Home > Archive > PERL Beginners > September 2004 > CSV Files
You are viewing an archived Text-only version of the thread.
To view this thread in it's original format and/or if you want to reply to
this thread please [click here]
|
|
| reclusive monkey 2004-09-29, 10:45 am |
| Hello Everyone,
I am new to both programming and perl, so please excuse my ignorance.

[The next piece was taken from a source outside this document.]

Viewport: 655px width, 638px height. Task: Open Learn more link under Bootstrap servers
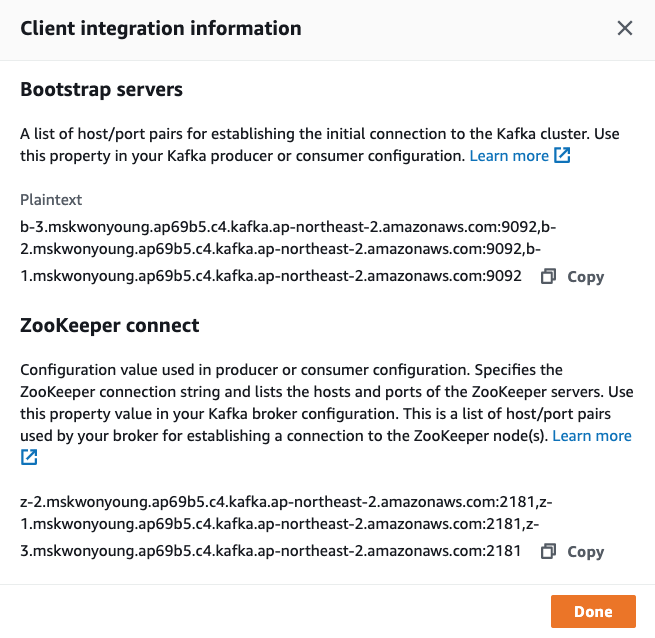(509, 156)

I am looking to use to Perl to 'correct' certain CSV files I use at
work for some reports. I export a report into CSV format from an
Oracle Database. The format of the records is
="70681601",S,"Training Expenses - Course Fees Expenses Employees And
Related Expenses Unblocking Barriers to Training Apr-Sept 02 Childrens
Services Unit",0,0,0,0
with a few thousand records. Most of the records do not present any
problems, however there are some codes which cause havoc. Some of our
expenditure codes are in the form of "6APR****" which once you save
the file from a CSV to an Excel file, Excel 'helpfully' converts these
to dates (6-Apr-04) etc. It also converts some of these codes to
exponential values. I ultimately put the CSV file into Access, but if
I try to import/link the CSV files as they are, this also has its
problems as in the description field there some containing commas,
which Access then takes as a delimiter, even though they are enclosed
in quotes. So, getting to the point, what I would like to do is to use
Perl to search out for commas within the description field and remove
them.
I have tried to knock up some code to use pattern matching, and have
not have had much success. I have googled around, and seen both
DBD::CSV and Text::CSV_XS mentioned when using CSV files, but this
seems to be more difficult to me to understand than writing the code
itself. For the moment I am concentrating on just getting the relevant
lines counted and printed out. Am I anywhere close here? It seems to
be the pattern matching I am having trouble with, the code I am
enclosing seems close; it finds 5 target records, all of which indeed
have a comma in the description. However it also misses some
descriptions with commas in. I have looked at these results and don't
seem to be able to spot my mistake; word,word and word, word are
represented in both the target results and null results. Not
surprising as the pattern matching is all still a mystery to me so
far. Thanks in advance for any advice anyone might have.
| |
| reclusive.monkey@gmail.com 2004-09-29, 10:45 am |
| reclusive monkey wrote:
> I have tried to knock up some code to use pattern matching, and have
> not have had much success.
Not a good introduction; I forgot to paste the code!
#!/usr/bin/perl
use warnings;
# Ask for the csv file to be checked
print "Please enter the name of the csv file you wish to check: ";
my $csvfile = <STDIN>;
chomp $csvfile;
$target_records = 0;
$null_records = 0;
# Open the file
open FILE, $csvfile or die "Cannot read '$csvfile': $!";
# We are looking for commas within two quotes (" "). I'm not having
much luck
while (<FILE> )
{
if ($_ =~ /"[\s\w]*,[\s\w]*"/)
{
print $_;
$target_records = $target_records + 1; # Count record as target
}
else
{
$null_records = $null_records + 1; # Count record as null
}
}
# Close the file
close FILE;
# Tell user how many records were found
print "There are $target_records target records and $null_records null
records.\n";
|
|
|
|
|